Saturday was such a bright day, with some real warmth in the sun - just the weather to go and check out some of the City gardens.
With so many commercial buildings squeezed into a mediaeval street pattern, and private interests successfully resisting any grand plans that might have inserted continental-style squares and piazzas into the City, even (or especially?) after the Great Fire, greenery and open space here - unlike in the West End and later expansions of London - depends on the old churchyards, which provide somewhere for office-workers to get a bit of something like air in their lunch-hours. At the weekends, they are practically deserted.
Thanks to a more recent unpleasantness, there are gardens, not just in the churchyards, but in the remains of some of the churches built after the Great Fire.
One of the most visible - since it's on a corner passed by several bus routes and all the other traffic towards St Paul's - Christchurch Greyfriars, of which just a shell was left after the Blitz. Now its walls surround a formal rose garden, rather bleak at this time of year, but impressive in season.
Turn the corner and walk up towards the former General Post Office, and you would come to one of the better known City gardens, Postmans' Park, which combines the former churchyards of Christchurch Greyfriars and St Botolph Aldersgate.
Shaded by all the surrounding buildings (and frankly rather dull as a garden at this time of year), it's most famous for the wall of ceramic plaques created to mark acts of heroic self-sacrifice.

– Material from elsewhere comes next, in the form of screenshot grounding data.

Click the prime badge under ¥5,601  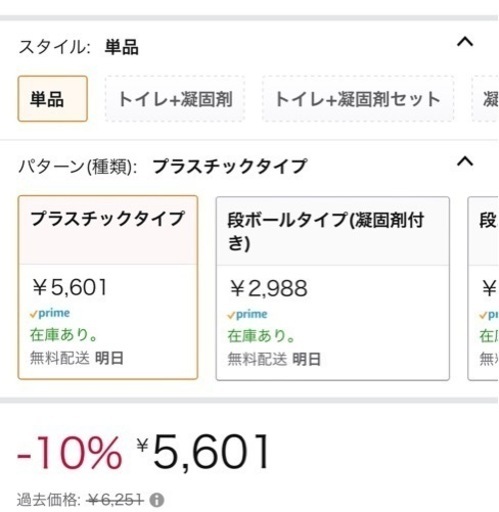(x=50, y=313)
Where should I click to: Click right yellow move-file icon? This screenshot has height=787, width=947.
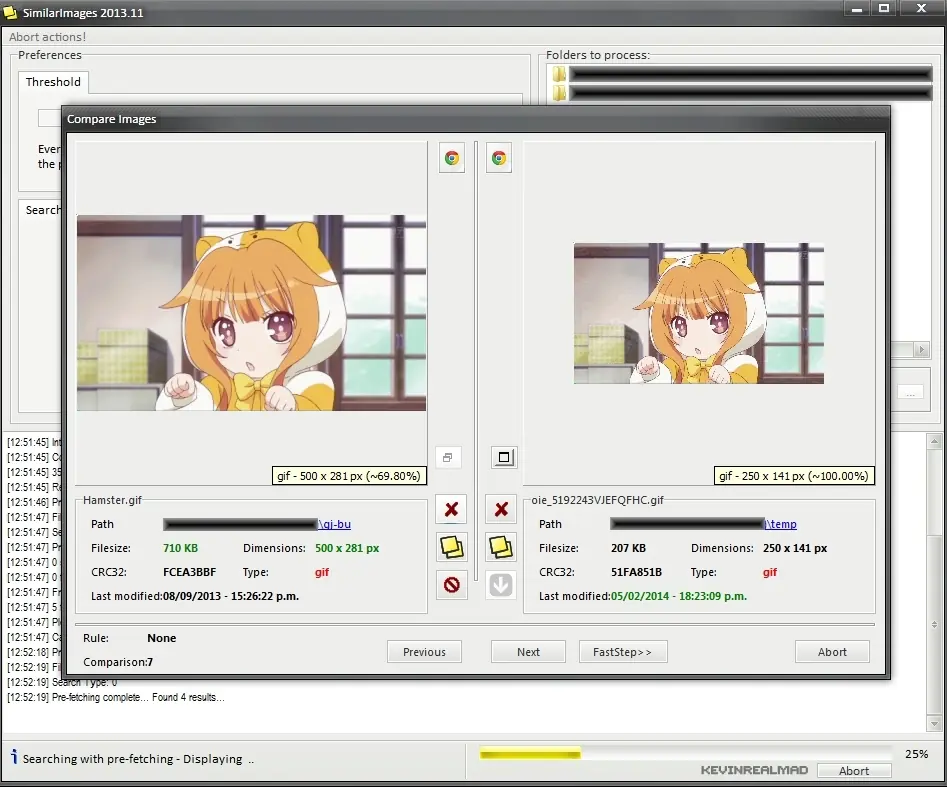[501, 547]
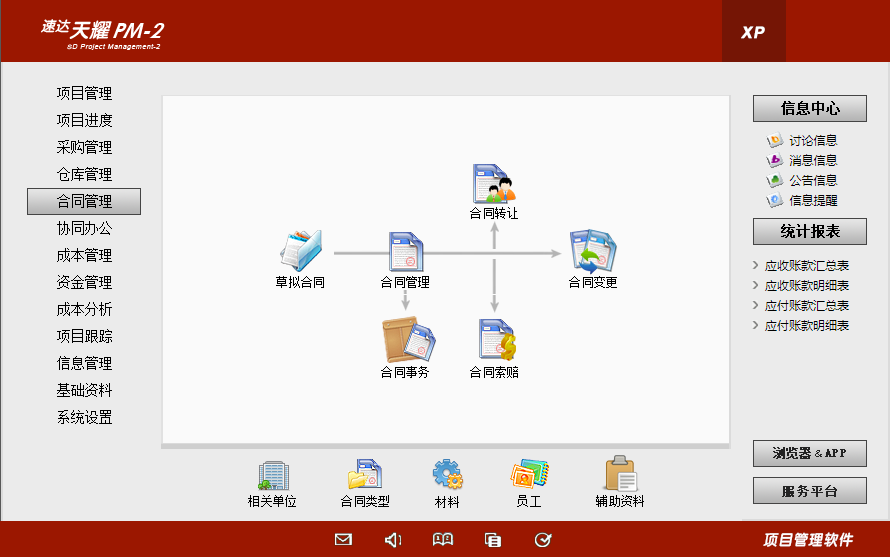Screen dimensions: 890x557
Task: Click the 浏览器 & APP button
Action: (x=809, y=454)
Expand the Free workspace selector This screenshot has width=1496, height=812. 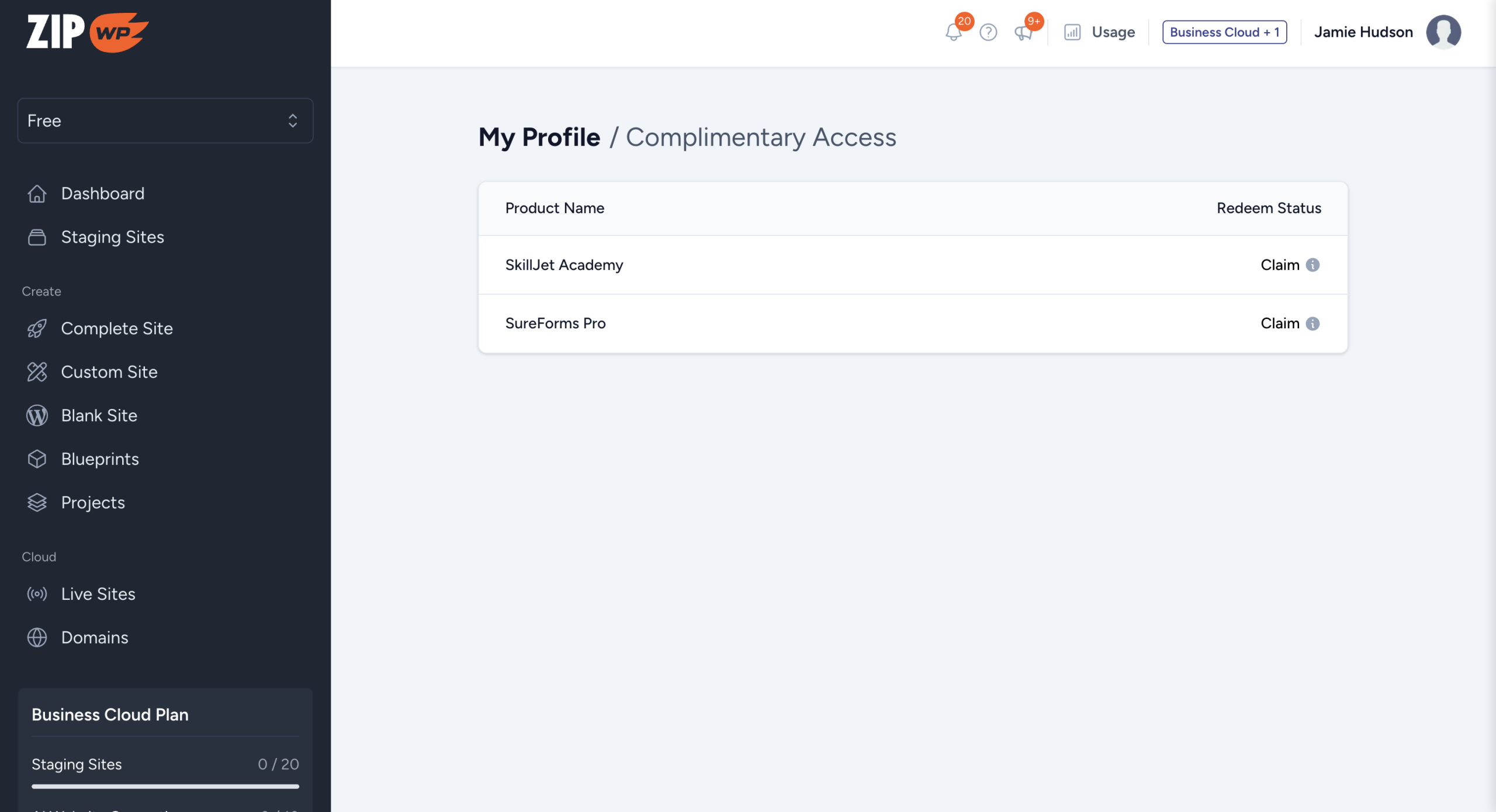pyautogui.click(x=165, y=120)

Here you can see plaques commemorating the pantomime artiste who in 1863 tried to save a fellow-performer from fire, despite wearing an inflammable costume herself, the policeman who rushed into a bombed building in 1917, as well as this rather more revelatory than intended description of a drowning.
One of the most atmospheric is St Dunstans, tucked away in a hilly side-street not far from the Tower.
The remains of the walls, surrounded by the uninspiring glass and steel of modern office blocks, enclose lawns, shrubs, palms, even substantial trees, and last Saturday, hellebores open and plenty of bulbs showing real signs of life. It's a beautifully peaceful place. Don't tell anyone about it, though.